Some 15 years later, as Donovan winds down a historic career, a wave of American teenagers are bypassing the traditional path to pro soccer - college to MLS - and are choosing to follow the same path Donovan tried to take before choosing to come back him and kickstart his career in MLS.
Players like Russell Canouse (Hoffenheim), Junior Flores and Christian Pulisic (Borussia Dortmund), Joshua Perez (Fiorentina), Danny Barbir (West Bromwich Albion) and Lynden Gooch (Sunderland) are just some of the American teenagers plying their trades overseas, albeit mostly with youth and reserve teams in some of the best leagues in Europe (and while he isn’t an American citizen yet, you can add Arsenal’s Gedion Zelalem to this list as well considering he was developing in the American youth system when first discovered by the Gunners).
The exodus is a product not only of increased scouting by European clubs seeking bargains, but also by players who are increasingly well-prepared and eager to make the jump overseas. The improvements to the youth development ranks made by the Development Academy system is part of the reason, but also improved coaching in the youth ranks, and to a small degree, the growing impact of the Major League Soccer academies.
Things were far different when Donovan was a teenager, even as a highly-successful youth national team player with achievements on the international stage. He was one of few Americans to have the chance to ply his trade overseas at a very young age, along with the likes of John O’Brien at Ajax and Jovan Kirovski at Manchester United.
In the 15 years since those teen trailblazers, we have seen a sprinkling of young Americans bypass college and/or MLS to try their luck overseas, but far more have failed to break through than have actually found success.
Now, the top American teams have as good a chance as ever of being scouted, identified, and approached by foreign teams both in Europe and Mexico), and more and more of them are taking those opportunities rather than simply staying home. And not just players in the 17-19 age range, but much and much younger players are heading overseas, like Ben Lederman at Barcelona and Emerson Hyndman, who just made his professional debut for Fulham at the age of 18, and has begun the season as a starter for the recently demoted English club.
What will come of this exodus of Americans overseas? It will mean more top young talents being exposed to a higher level of development, and it will also mean added pressure on MLS teams to step up their own development systems. As much as some will suggest otherwise, MLS academies are still underperforming when it comes to developing talent (and still relying heavily on college soccer to help develop much of the talent passing through those academies).
Ultimately, it should mean having more young Americans proving themselves to be capable of playing in top leagues at younger and younger ages, which can only help strengthen the U.S. national team over time.
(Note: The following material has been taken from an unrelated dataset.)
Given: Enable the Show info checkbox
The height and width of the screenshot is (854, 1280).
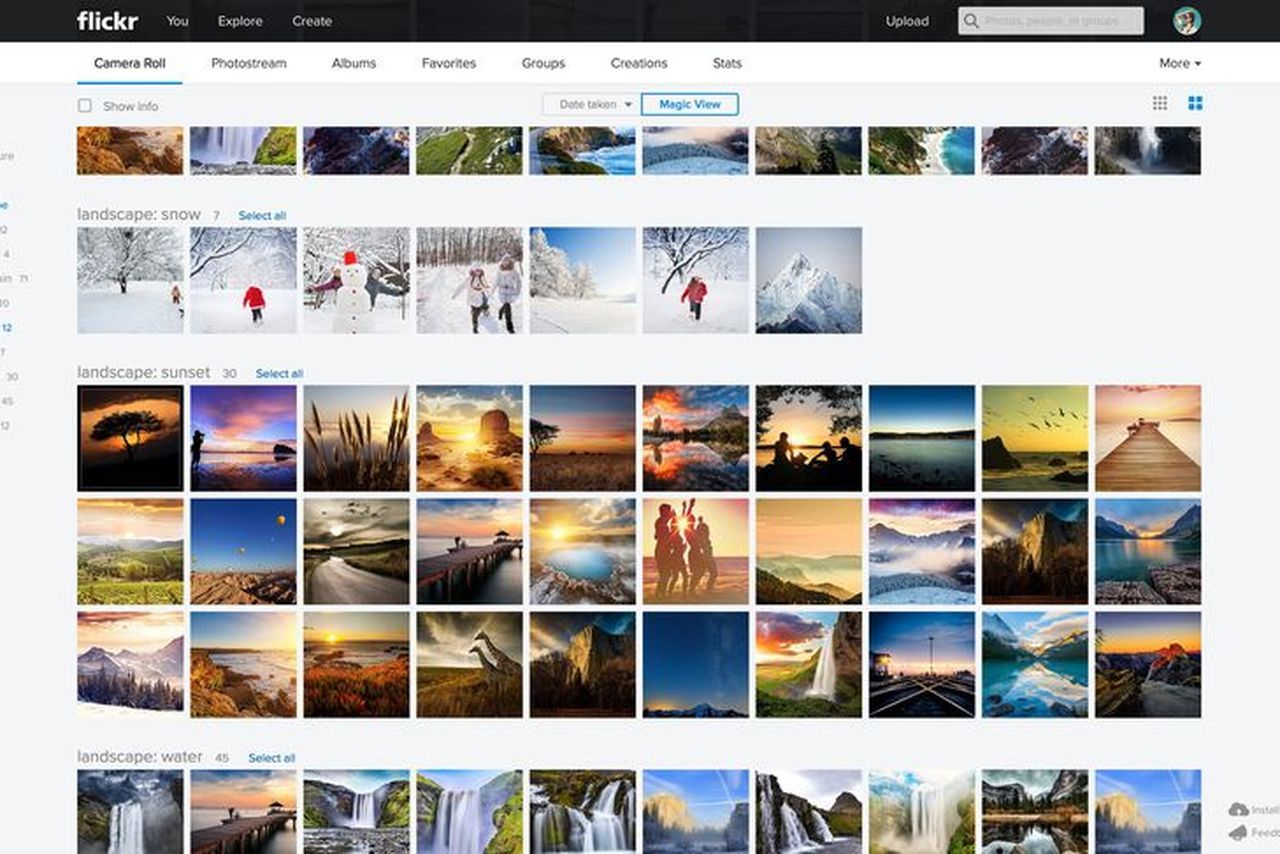Looking at the screenshot, I should 85,106.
At a time when more and more of the national team’s veterans are choosing to return home to play in MLS, it has suddenly become vital that a new generation of young Americans step up to take their place overseas, and eventually replace them on the national team.
And no, that doesn’t mean Rubio Rubin will necessarily be the one to eventually help replace Donovan in the American soccer landscape, but the new trend should help increase the chances that we will see a player, or some players, capable of filling his shoes.